__To do__. Reproduce the whole listing exactly and let no picture into the copy.

....

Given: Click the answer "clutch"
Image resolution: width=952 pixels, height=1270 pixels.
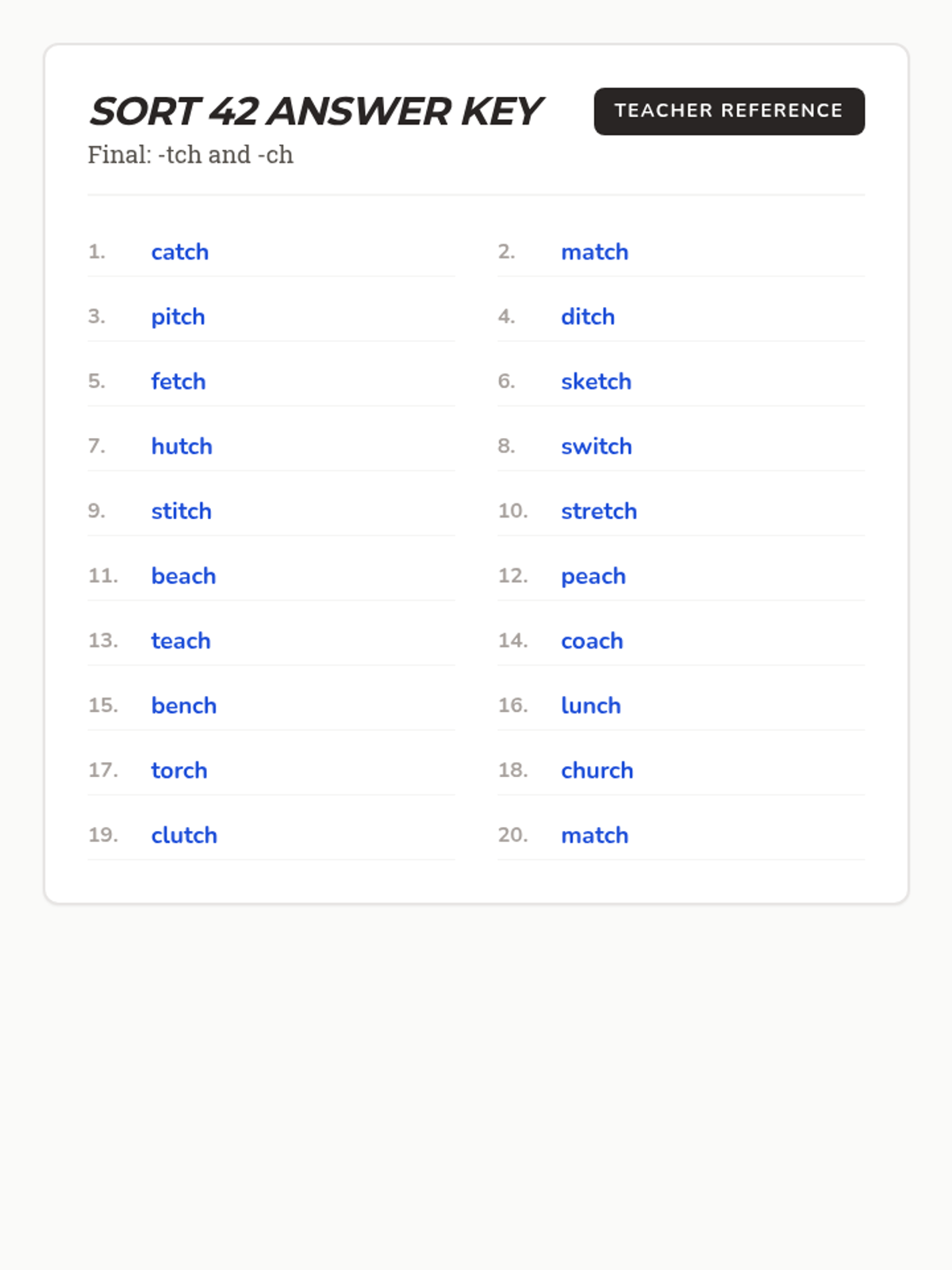Looking at the screenshot, I should 184,836.
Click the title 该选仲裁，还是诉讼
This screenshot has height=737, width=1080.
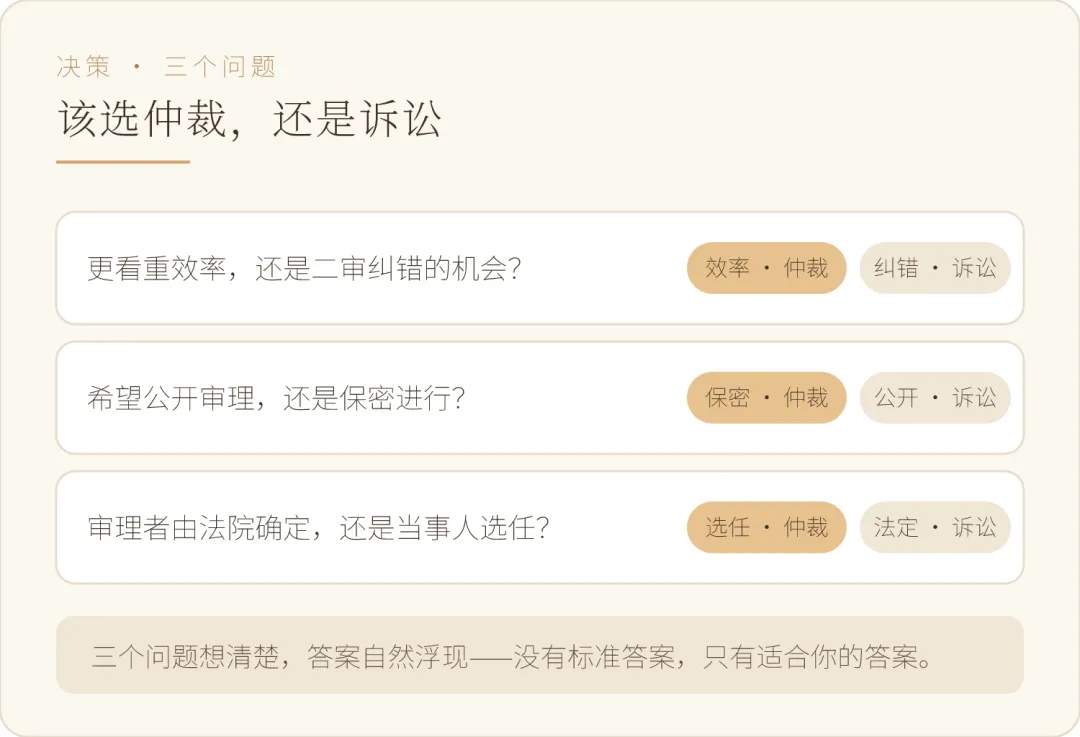pyautogui.click(x=249, y=119)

....

__Reply to the task__.
Given: Click the answer "clutch"
Image resolution: width=952 pixels, height=1270 pixels.
Looking at the screenshot, I should 184,836.
Click the title 该选仲裁，还是诉讼
This screenshot has height=737, width=1080.
pyautogui.click(x=249, y=119)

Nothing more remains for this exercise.